Scientists at the Stanford University School of Medicine have identified a protein complex that determines whether embryonic stem cells retain their pluripotency or begin to mature and specialize.
Embryonic-stem-cell BAF (esBAF) seems to work by adjusting the expression levels of c-Myc, Klf4, Oct4, and Sox2, which help change adult stem cells into an embryonic-like state. They suggest that EsBAF works by affecting the way DNA is packaged within the cells in chromatin.
“We’ve identified a specific mechanism to maintain pluripotency that involves large-scale, genome-wide chromatin remodeling,” explains Gerald Crabtree, M.D., professor of pathology and developmental biology at the medical school. “The results are rather spectacular. They show clearly that the complex binds to and works in near-perfect concert with these four famous pluripotent factors.
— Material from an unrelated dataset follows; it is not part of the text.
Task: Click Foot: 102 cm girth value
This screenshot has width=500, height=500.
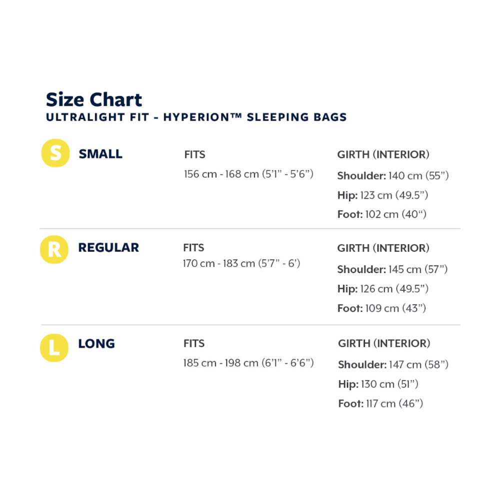Action: tap(382, 215)
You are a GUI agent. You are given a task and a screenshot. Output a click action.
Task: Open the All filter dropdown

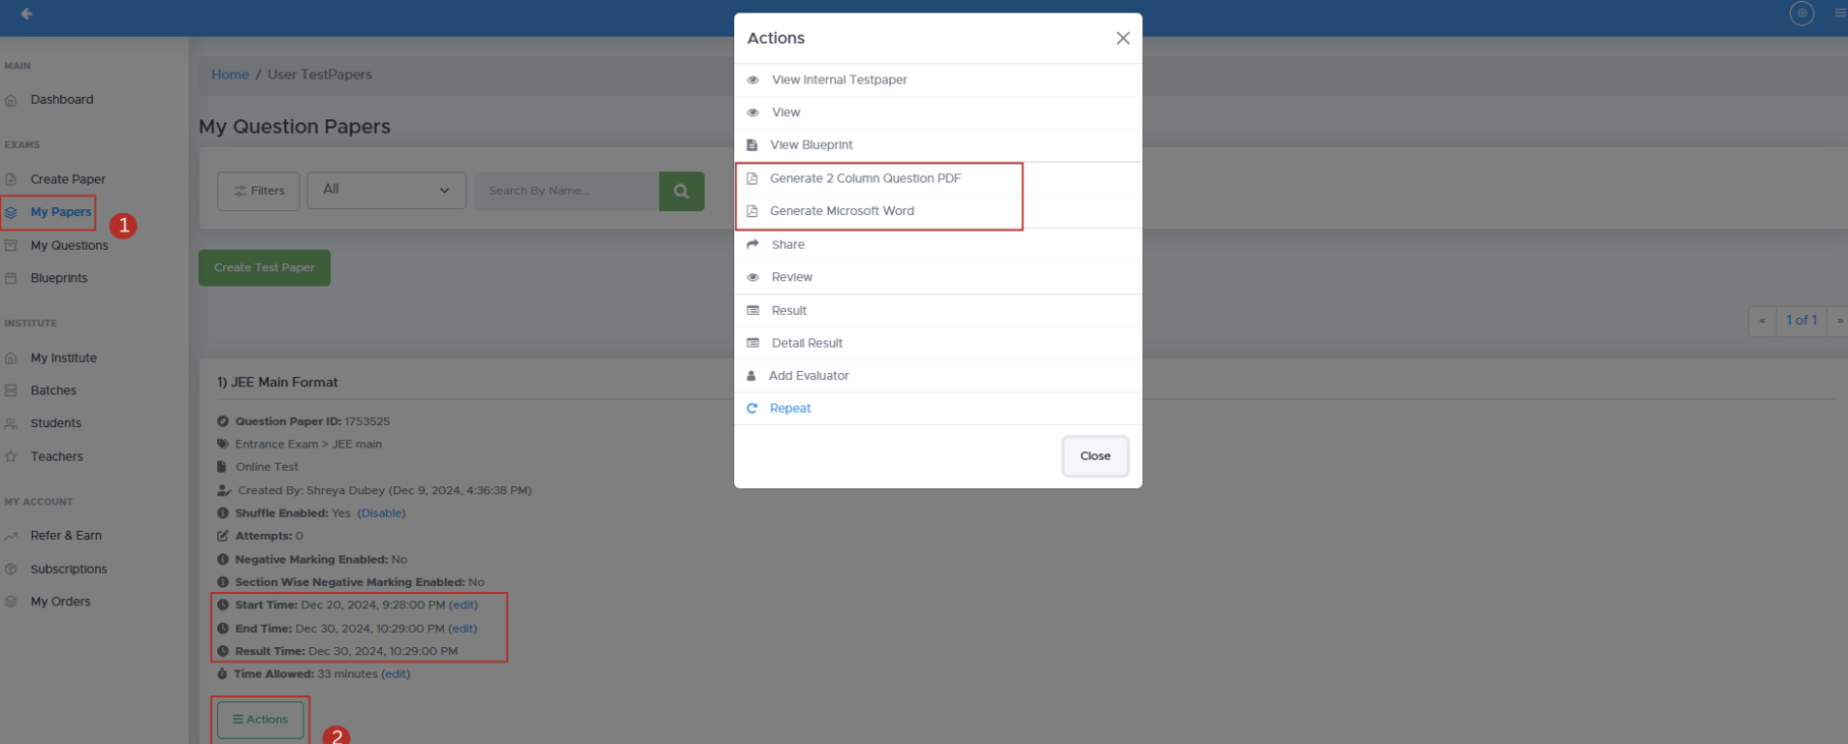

They are part of the same developmental program.”
They also discovered that esBAF can both activate and inactivate the expression of the genes and posit that perhaps this refining function is what keeps embryonic stem cells in a state between self-renewal and differentiation.
These results stemmed from an investigation into the function of BAF after researchers had found that it was important in regulating how a cell’s genetic material is wrapped around histones. One way of controlling how and when a gene is made into a protein involves increasing or restricting its accessibility to transcription factors, and BAF is one of many so-called chromatin remodeling complexes that regulate this process in mammals.
The researchers found that the protein components of BAF vary according to the cell type in which they are found. They thus began to look more closely at how BAF functions in embryonic stem cells, which when they discovered esBAF.
The researchers are now investigating whether they can manipulate the subunits of the esBAF complex to make fibroblasts pluripotent and attempting to determine whether small molecules or chemicals modulate the complex’ function.
Two articles describing the work appeared in the online edition of the Proceedings of the National Academy of Sciences on March 2.